DataBase Technologies (DBT) builds and maintains very large marketing databases for a few, select clients. We started in 1992 with a desktop CRM system that put the entire universe of B2B customers and prospects at a marketer’s fingertips. Our specialty has become rapidly integrating data flows from systems across multiple platforms and companies.
DBT has recently taken on an assignment to build a platform for the creation and distribution of new data products made from the aggregation and combination of various data flows coming out of the big data arena. Our basic initial workflow is to take 350 million records per day of transaction data, join it to a few files, the largest of which is 100 million records, and accumulate the data over time for analysis.
DBT is a Windows shop. We interface with and do remote work on a variety of systems but internal development is all on Microsoft OSs.
Most of our large dataset work has been done on high end SQL engines in the last few years. The first dataset of 350GB that we got for the new project took over two days to load as a heap and made a clustered index. We clearly needed to get the data sorted before we tried to load it.
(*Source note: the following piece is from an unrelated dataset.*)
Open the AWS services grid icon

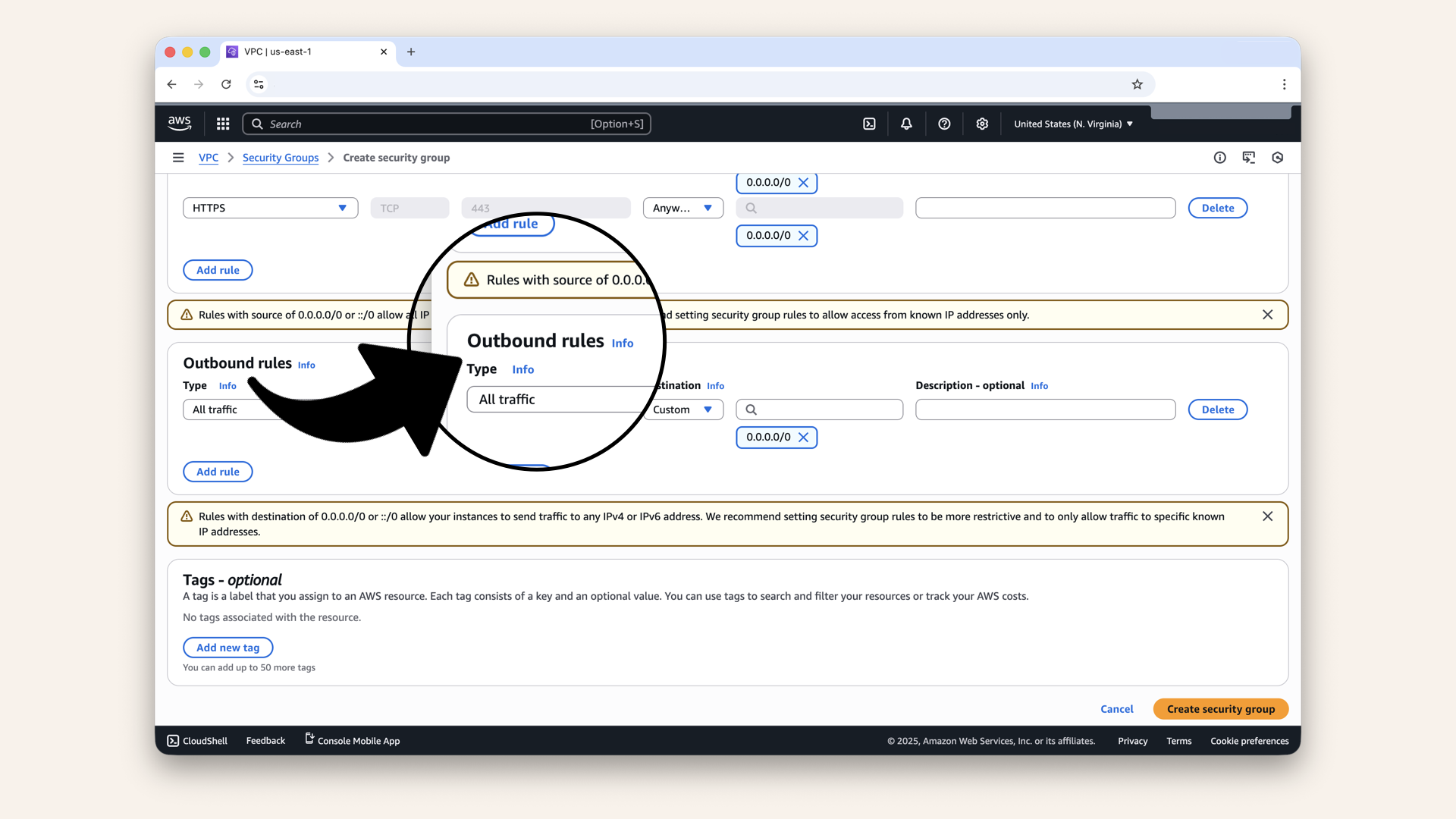click(222, 124)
We did some research and decided to try CoSort – it worked well.
CoSort SortCL programs run fast, transforming big data quickly. It is fun to watch the system performance monitor and see all those processors working in the high 90 percentages and the disks being used at speeds that utilize the high data rates you pay for. I was doing simple sorts in a day or two and it only took a couple of weeks to figure out most of the functionality. This dog hunts! CoSort does much more than sort. Its core data transformation interface, “SortCL” also allows some basic, but very powerful, yes/no decisions on including records. It also has merge and join capabilities. I benchmark everything, and the join operations in CoSort are roughly 10 times faster than what I can get on the same data from the SQL package. Nine minutes and thirty seven seconds is better than an hour and thirty-eight minutes!
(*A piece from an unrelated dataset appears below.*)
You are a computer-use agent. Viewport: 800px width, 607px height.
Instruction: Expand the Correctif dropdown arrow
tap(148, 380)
It can be difficult to tell if the data that comes out is OK when there is so much of it. I have spent more than a few hours with a hex editor to find out that occasional embedded blanks on input records were causing odd results. This is a data issue, not a program issue but there were no tools or tips to help find the problem.
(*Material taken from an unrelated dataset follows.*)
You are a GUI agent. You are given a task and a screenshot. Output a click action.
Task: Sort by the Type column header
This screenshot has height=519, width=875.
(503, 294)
We needed something that would sort large data sets quickly. Back in the mainframe days we used SyncSort and in my search for a Windows sort/merge/report utility with similar functionality found CoSort. CoSort was actually more along the lines of what I needed in terms of command line and batch execution options. The price of CoSort was higher than I was hoping for, but the product does more than I expected.
So far the support has been fast, friendly and helpful. My issues have been resolved while I was on the phone with them. I should probably use them more for programming questions but trial and error works to learn the system too.
The manual is large but it is very clear and well indexed (for those of us that still print this kind of stuff) and has very good hyperlinks in the pdf.